Proper end-to-end syslog logging with Apache httpd

Table of content

  • Context
  • Objectives
  • Folder structures and relevant files
  • Configurations
    • /etc/httpd/conf.d/httpd_base_module.conf
    • /etc/httpd/conf.d/zz-03-example.com.conf
    • /opt/fcrouzat/syslog/httpd-log.sh
    • /etc/rsyslog.d/zz-10-httpd.conf
    • Remote logging: /etc/rsyslog.d/zz-09-remote-httpd.conf
  • Caveats
  • Conclusions

Context

For an unknown reason, Apache httpd only supports syslog since 2.4 and only for error logs.
On top of that, default log format is very poor and (to me) doesn’t mean anything.
Add these two informations and you’ll give any sysadmin a headache.

Fortunately there is a way around these issues by clever usage of the named pipes. This W/A is not so complicated but requires to be careful and a properly configured stack.

Objectives

Using this workaround I will demonstrate how to perform proper end-to-end syslog logging with both httpd 2.2 and 2.4.
This is very helpful in PCI-DSS compliant environment because it allow you to easily centralize Apache httpd logs. As a reminder: unlike many other regulations and standards, PCI DSS explicitly requires organization to implement log management. Requirement 10 explicitly requires organizations stating: logging mechanisms and the ability to track user activities are critical in preventing, detecting, or minimizing the impact of a data compromise. The presence of logs in all environments allows thorough tracking, alerting, and analysis when something does go wrong. Determining the cause of a compromise is very difficult, if not impossible, without system activity logs.[1]

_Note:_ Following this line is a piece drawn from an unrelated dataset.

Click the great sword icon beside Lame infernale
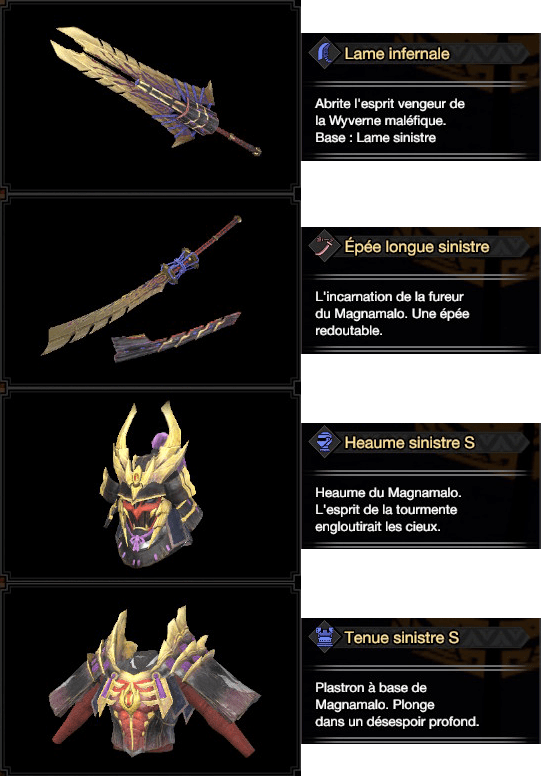The image size is (541, 776). coord(324,52)
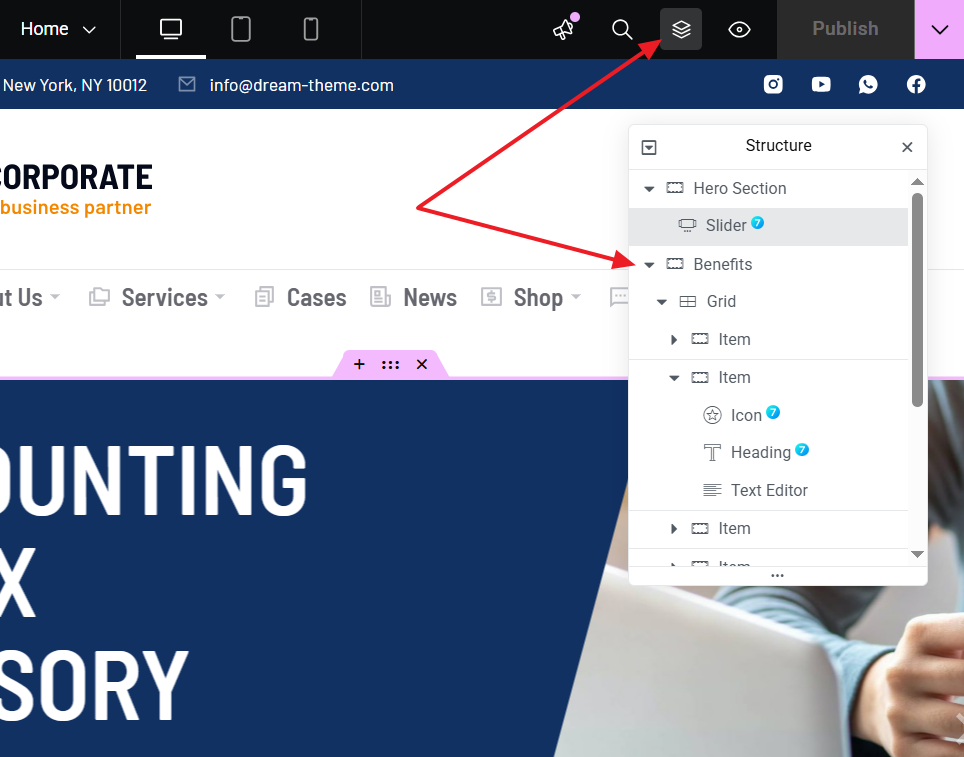Open publish options dropdown arrow
Screen dimensions: 964x757
pyautogui.click(x=939, y=29)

In addition to proper logging through syslog (both local and to remote hosts), and since we are about to modify our Apache httpd configuration for the better, we will use this opportunity to improve various things that always bugged me with httpd: having a maintained and useful LogFormat and having proper filenames for the local log files.

Testing and validation have been done under the following configurations:

  • RHEL 6.x + httpd-2.2
  • RHEL 7.x + httpd-2.4

Depending on how you might have already tweaked your LogFormat, your logs should looks like this:

15.211.201.81 - - [21/Jan/2016:16:42:25 +0100] "GET /wp-content/ HTTP/1.1" 200 13776 "http://floriancrouzat.net/2011/09/pacemaker-beginner-tips/" "Mozilla/5.0 (Windows NT 6.1; WOW64; rv:43.0) Gecko/20100101 Firefox/43.0"

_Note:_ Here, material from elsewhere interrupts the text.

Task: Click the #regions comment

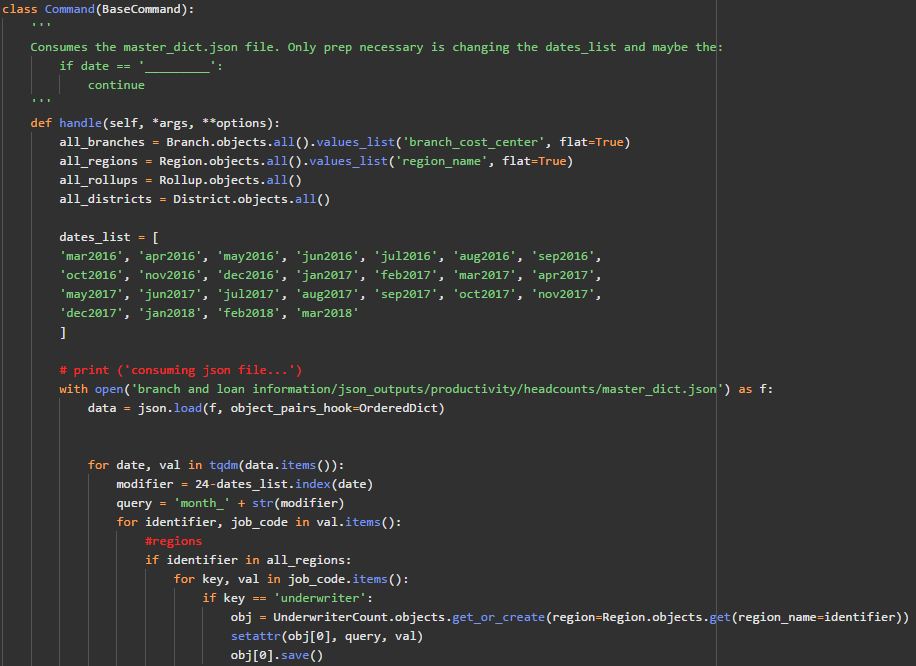Action: tap(173, 540)
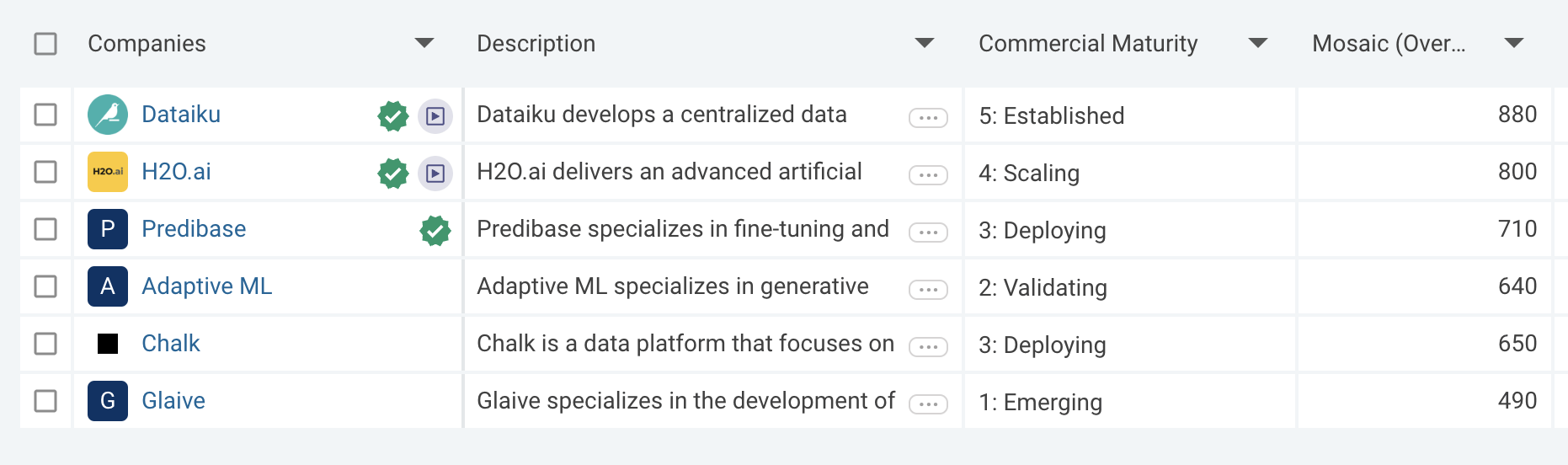The height and width of the screenshot is (465, 1568).
Task: Expand the Commercial Maturity column dropdown
Action: 1258,43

It is not syslog-compliant, date format is quite unexpected, there is no app-name, and it is probably missing interesting informations. In addition, this is for example the combined LogFormat, but there are others and they are all different, you cannot find a discriminating way to filter them or manipulate them: remember, no app-name …
Assuming you’d like to parse or analyze these logs, you’d have to write very specific decoder because you cannot just use a filter on the app-name. The same goes for sending these logs to remote hosts over syslog, you cannot easily filter to only send Apache httpd logs without writing complex decoders…

We want at least to do the following: remove the poorly written datetime and add a valid syslog header with a deterministic app-name in front of the untouched message. A log line would then look like this:

Jan 15 03:28:07 http01.example.com httpd: 15.211.201.81 - - "GET /wp-content/ HTTP/1.1" 200 13776 "http://floriancrouzat.net/2011/09/pacemaker-beginner-tips/" "Mozilla/5.0 (Windows NT 6.1; WOW64; rv:43.0) Gecko/20100101 Firefox/43.0"

But while doing so, why not also improve everything by replacing the default LogFormat (combined) with one of our own that is a lot more powerful. Of course, feel free to adapt my “powerful” LogFormat to your needs. A log line would then look like this:

Jan 15 03:28:07 http01.example.com httpd: 192.168.1.1:43573 floriancrouzat.net:443 TLSv1.2(ECDHE-RSA-AES256-GCM-SHA384) "GET /index.html HTTP/1.1" 200 11301B "- - -"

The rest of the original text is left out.